En l’espèce, M. B., avait demandé au juge du référé-liberté du tribunal administratif de Rennes de mettre fin à la mesure de rétention dont il faisait l’objet. Ce placement en rétention avait été décidé par un arrêté du préfet de la Manche le 22 mars 2016 puis autorisée pour une durée de 20 jours à compter du 27 mars par une ordonnance du JLD du tribunal de grande instance de Rennes.
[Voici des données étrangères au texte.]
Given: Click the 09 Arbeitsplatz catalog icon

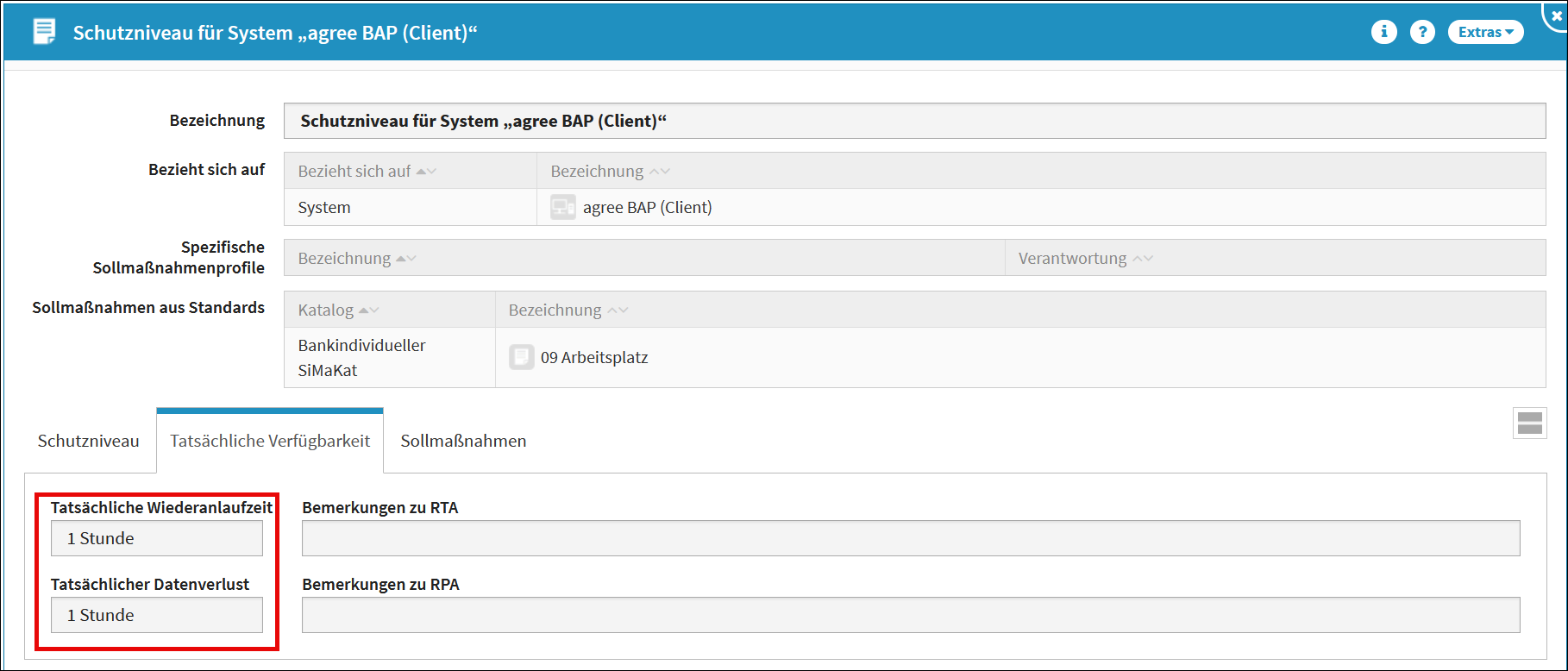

Cette requête ayant été rejetée, il avait saisi le juge des référés du Conseil d’Etat.
Ce dernier a rappelé que « l’étranger qui fait l’objet d’une décision administrative de placement en rétention, quel qu’en soit le motif, est recevable à en demander l’annulation au juge administratif sur le fondement du III de l’article L. 512-1 du code de l’entrée et du séjour des étrangers et du droit d’asile dans les quarante-huit heures qui suivent la notification de cette mesure ». Il a toutefois précisé que « la juridiction administrative cesse d’être compétente pour connaître de conclusions tendant à ce qu’il soit mis fin à cette rétention dès lors que la prolongation de cette rétention a été autorisée par une ordonnance du [JLD] en application de l’article L. 552-1 du même code ».
En conséquence, « le [JLD] est alors le seul compétent pour y mettre fin, soit à la demande de l’étranger, ainsi que le prévoit l’article R. 552-17 du même code, soit de sa propre initiative, en application de l’article R. 552-18 du même code ». La requête a donc été rejetée.